In Brief: May-June 2005

 

    • The DeWitt Wallace Center for Communications and Journalism at the Terry Sanford Institute of Public Policy became the DeWitt Wallace Center for Media and Democracy in March, a change that center director Ellen Mickiewicz says better reflects the center's mission and work.

      Mickiewicz, who is the James R. Shepley Professor of public-policy studies and a professor of political science, says, "Our new name reflects more precisely the scope of our involvement in teaching, research, policy consultation, and assistance in many countries and cultures."
    • Duke Law emerged from a field of twelve teams to win this year's Sidley-IIEL WTO Moot Court Competition, held in Washington. During the competition, which gives future litigators a glimpse into the world of international law and World Trade Organization dispute settlement, teams argued alternately as complainant and respondent in a hypothetical dispute over protective measures taken by a developed country that may have been in violation of WTO provisions.
    • By logging his sixty-sixth tournament victory with a win over Mississippi State, men's basketball coach Mike Krzyzewski surpassed the coaching record of UNC's Dean Smith for the most wins in NCAA tournament history. The win moved the Blue Devils into the Sweet 16.
    • Douglas T. Breeden, dean of the Fuqua School of Business since 2001, has been reappointed to a second five-year term as dean. During his tenure, the Fuqua faculty has expanded to ninety-eight, and full-time enrollment for its daytime M.B.A. program has risen to more than 800 students.

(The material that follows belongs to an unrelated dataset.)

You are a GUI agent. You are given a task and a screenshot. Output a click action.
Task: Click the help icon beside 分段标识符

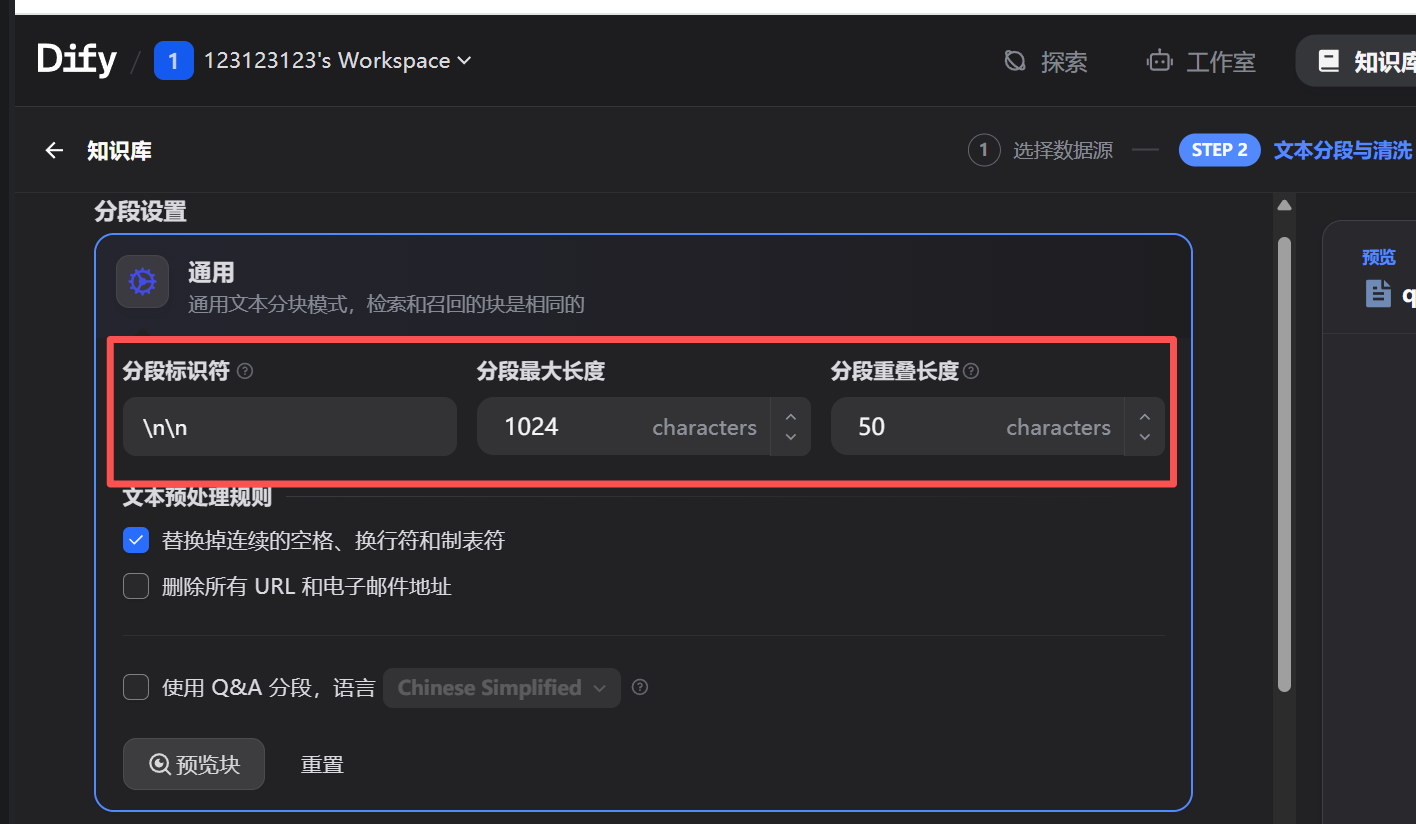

      Academic research centers added in the past four years include the Center for the Advancement of Social Entrepreneurship and, most recently, the Fuqua/Coach K Center of Leadership and Ethics. Fuqua's Health Sector Management program, a joint effort with Duke's medical school, has grown to be among the top programs in the world
    • The Pratt School of Engineering and the U.S. Naval Nuclear Propulsion Program have agreed to establish a partnership that will enable nuclear-trained Navy officers to enroll in Pratt's Master of Engineering Management degree program. Two Navy officers are now students in the program, which integrates engineering and business principles to develop future leaders of technology-based organizations. Under the agreement, Navy students will receive a partial fellowship from Pratt and advanced standing for prior Navy work for up to twelve credits.

  • Elizabeth Losos became the president and CEO of the Organization for Tropical Studies (OTS) on March 1. She comes to OTS from the Smithsonian Institution's Center for Tropical Forestry Science, where she directs an international forest research network working in fourteen countries on four continents.

    In her new position, Losos will lead an international consortium of sixty-three universities and research institutions and a staff of about 160 in training graduate students in tropics-related research at OTS's three field stations in Costa Rica and partner sites in other countries.
  • Bruce Kuniholm, a professor of public-policy studies and history, will become director of the Terry Sanford Institute of Public Policy and chair of the department of public-policy studies on July 1, a position he held from 1989 to 1994. During that time, he led the planning and fund-raising efforts for the construction and move to the current home of the institute. He was vice provost for academic and international affairs from 1996 to 2001 and director of the Center for International Studies in the same period.